During his youth, Uluka attends the svayamvara ceremony of Draupadi, the heroine of the epic.

===Role as Messenger===
Years later, at a critical juncture before the war, Duryodhana summons Uluka and gives him a provocative message to deliver to Yudhishthira and Bhima—an inflammatory address calculated to insult and provoke the Pandavas. Uluka arrives at the Pandava camp and speaks before the assembled leaders. The message references past events, including Draupadi's public humiliation, the exile of the Pandavas, and their defeat in the game of dice, culminating in a challenge to reclaim their honor and kingdom through armed conflict.

It also contains pointed personal attacks and strategic taunts. Duryodhana, through Uluka, mocks Bhima's oath to drink Dushasana’s blood and derides Arjuna’s perceived inaction. He further questions the Pandavas’ ability to defeat warriors such as Bhishma and Drona, comparing such efforts to attempts to uproot Mount Meru or scale Gandhamadana. Uluka emphasizes the formidable composition of the Kaurava alliance, which includes diverse and powerful contingents from regions such as Kamboja, Shaka, Pulinda, and Dravida, asserting that their combined strength is insurmountable.

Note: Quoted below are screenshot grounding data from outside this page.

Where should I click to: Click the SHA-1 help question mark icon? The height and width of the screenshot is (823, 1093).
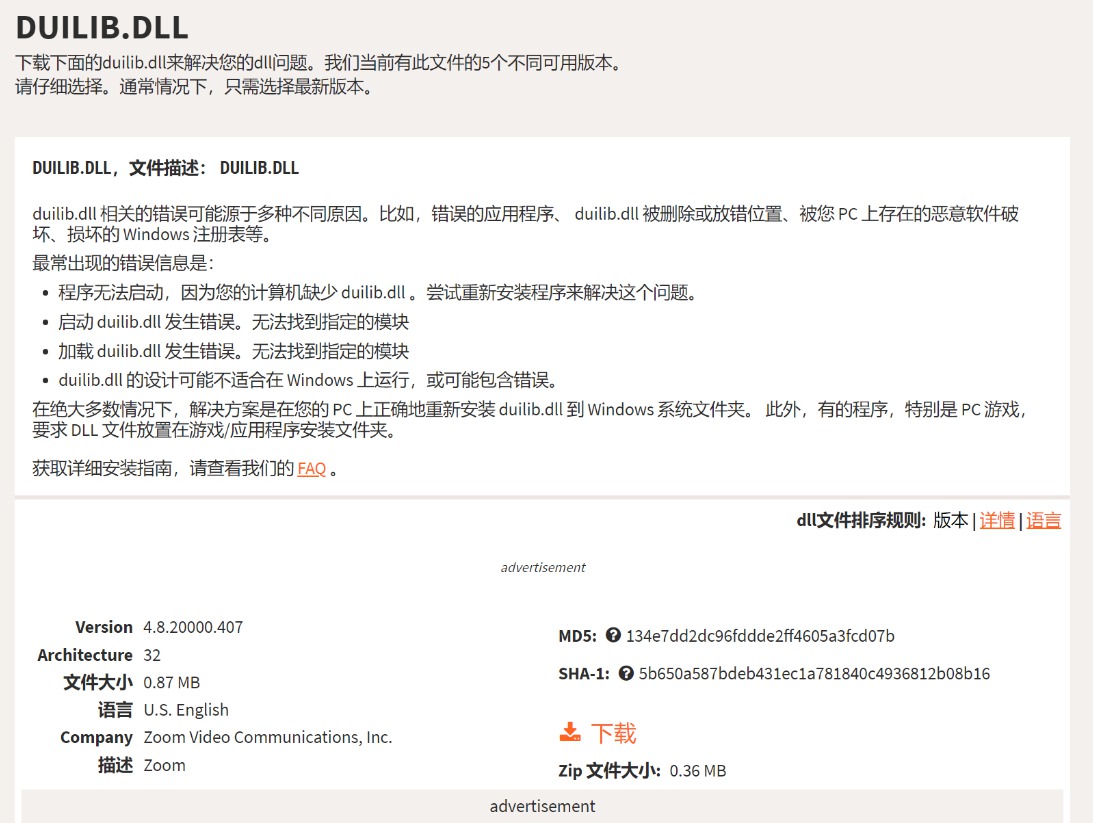coord(626,674)
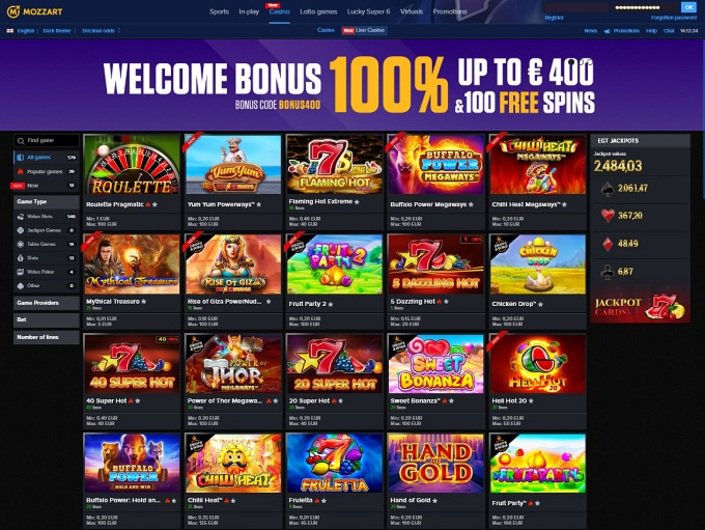
Task: Toggle the Dark theme option
Action: (57, 31)
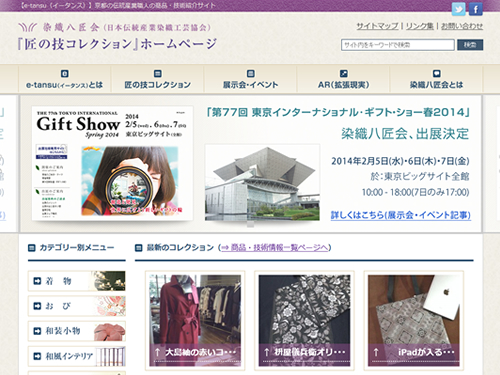This screenshot has width=500, height=375.
Task: Click the AR(拡張現実) navigation icon
Action: [x=343, y=73]
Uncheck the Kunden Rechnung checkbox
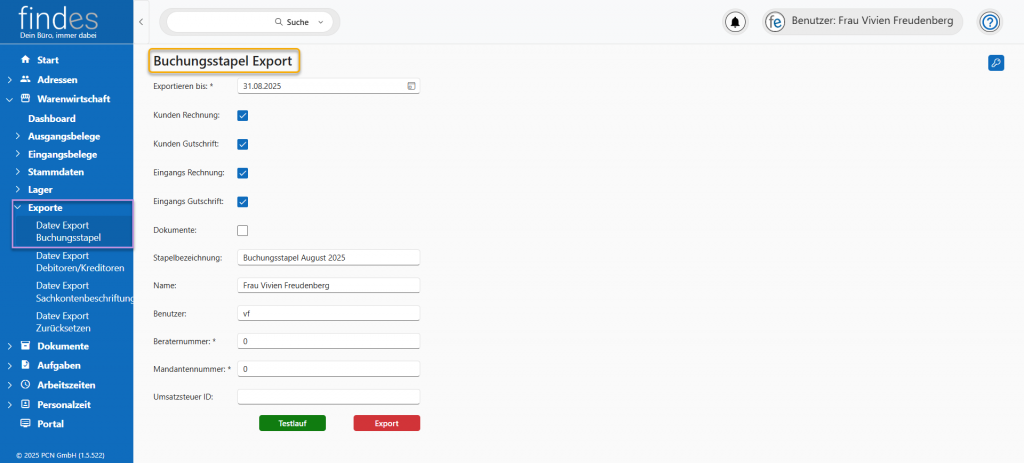Image resolution: width=1024 pixels, height=463 pixels. (x=242, y=116)
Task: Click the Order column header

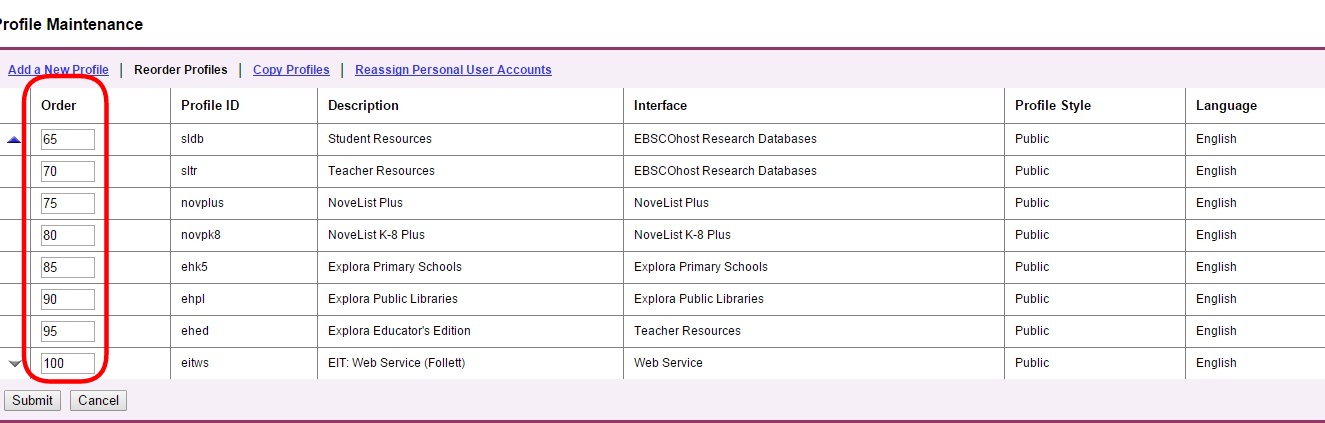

The speech triggers a strong reaction among the Pandavas. Bhima trembles with fury, while Arjuna reaffirms his vow. Krishna responds with calm but firm resolve, dismissing Uluka after delivering a stern counter-message to Duryodhana. He assures that the Pandavas’ vows will be fulfilled, and the Kauravas’ arrogance will face its reckoning. Uluka then returns to Duryodhana and relays the Pandavas' responses. Duryodhana, undeterred, orders the yoking of the war chariots, marking the final preparations for the impending conflict.

===Kurukshetra War===
Uluka, along with other Gandhara warriors, actively engages in combat during the Kurukshetra War on the side of the Kauravas. According to the Bhishma Parva, he encounters Dhrishtaketu, the King of Chedi, on the first day of battle. Later in the same book, it is said that he engages Sahadeva in combat. Uluka is also defeated by Arjuna, as described in the Drona Parva. Following the death of the Kaurava commander in chief, Drona, the Drona Parva records that Uluka flees the battlefield. In a subsequent phase of the war, the Karna Parva narrates that Uluka manages to defeat Yuyutsu in battle.

Uluka is slain on the last day of the Kurukshetra War, during the same engagement in which his father, Shakuni, meets his end. According to the Shalya Parva, as Shakuni advances against Sahadeva, the latter retaliates with a volley of arrows. Uluka enters the fray at this point, striking Bhima with ten arrows in an attempt to support his father. Shakuni then lands a blow on Sahadeva's head with a lance, momentarily incapacitating him. Seeking to rescue Shakuni, Uluka intensifies his offensive, directing seven arrows at Bhima and seventy at Sahadeva. Bhima responds by hitting Uluka with numerous arrows and wounding Shakuni with sixty-four shafts. Sahadeva, recovering from the earlier attack, subsequently decapitates Uluka with a broad-headed arrow. Shakuni's reaction to Uluka's death is marked by visible grief. Overcome with emotion, Shakuni charges at Sahadeva, armed with a gold-ornamented lance. Sahadeva counters with a broad-headed iron arrow, feathered with gold, which cleanly severs Shakuni's head.

==Assessment==
According to J.A.B. van Buitenen, the four envoys dispatched during the diplomatic exchanges preceding the Kurukshetra War represent markedly different types of messengers with distinct qualifications. Yudhishthira sends a Brahmin of the highest Vedic purity, who is also the domestic priest of King Drupada. Kuru king Dhritarashtra’s envoy is Sanjaya, his personal bard and long-time confidant. Krishna undertakes a peace mission as a prince in his own right, favorably disposed toward both parties and motivated by conciliation. In contrast, Duryodhana selects Uluka, referred to by the patronymic Kaitavya, meaning "son of a gambler". According to van Buitenen, Uluka appears to be a man of low status, and the decision to send him as an emissary can be viewed as a cynical gesture. Van Buitenen observes that it is particularly pointed for Duryodhana to issue his final challenge to the Pandavas through the son of the very gambler who had once and for all defeated Yudhishthira and ruined him.